Graciously, however, the Coalition returned the favour once Question Time had resumed, when it immediately raised the issue of election debates.  Having devoted the week to insulation, asylum seekers and school buildings, quite why the Opposition chose that point to raise the wonkish issue of debates — about which no one outside the media and politics could care less about — remains a mystery. Rudd seized the opportunity and immediately suggested that they have a debate next week, on health.

Which, you can bet, wasn’t quite what the Opposition had in mind either in terms of timing or subject matter, as it keeps the focus right where the Government wants it.

Abbott’s two efforts to distract from health, first with his parental leave proposal and then with his comments about traditional owner acknowledgments, haven’t worked, and while the latter might have made for a nice dog whistle to some Howard voters who went Labor at the last election, the PPL proposal has only served to undermine further the Coalition’s economic credentials and erode the Opposition’s capacity to generate a scare campaign around the Henry review.

In retrospect Abbott might have been better off launching a full-scale assault on the health reform package the moment Rudd unveiled it, on the Karl Rove principle that you find an enemy’s strong point and attack it.  Still, you live and learn.

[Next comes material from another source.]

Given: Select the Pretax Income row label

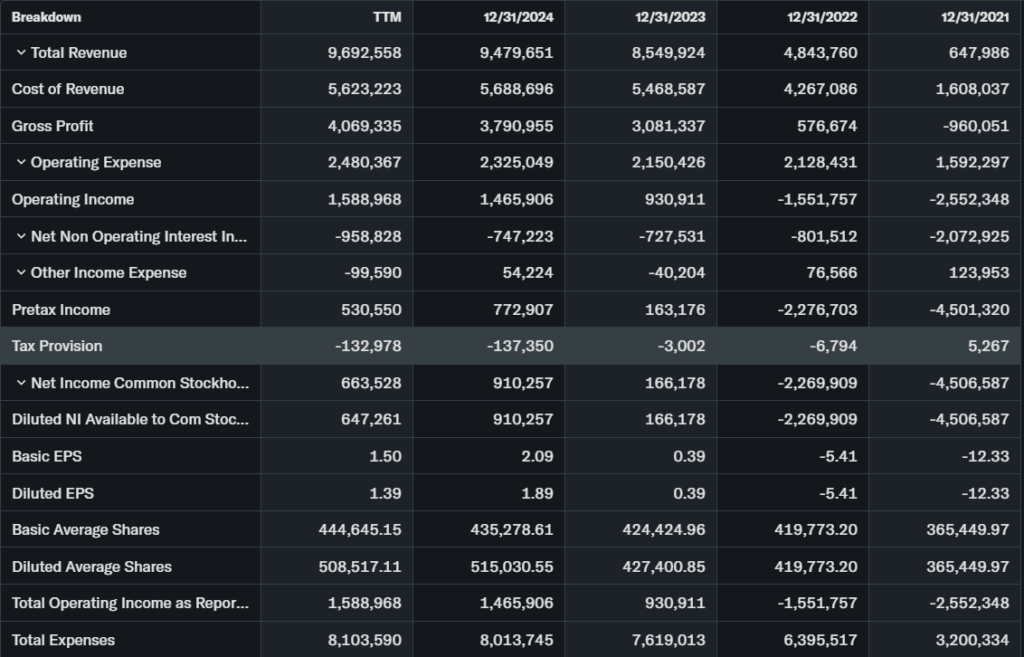Looking at the screenshot, I should point(61,310).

If Abbott could spend Tuesday’s debate repeating yesterday’s dose and bagging the Government and explaining that he didn’t cut health funding, it’d be fine, but there’s now an expectation he must do more than criticise Rudd, that he must offer something positive.  It obviously wasn’t in the Coalition’s planning to be producing a full-blown health policy at this stage.  Rudd himself will presumably use the debate to make yet another of the many announcements about health funding that he promised back when he kicked off the health debate.  If so, Abbott’s failure to produce something of substance will look particularly poor.

All of which is why, despite the alleged risks of debating your opponent, Rudd is happy to be doing just that.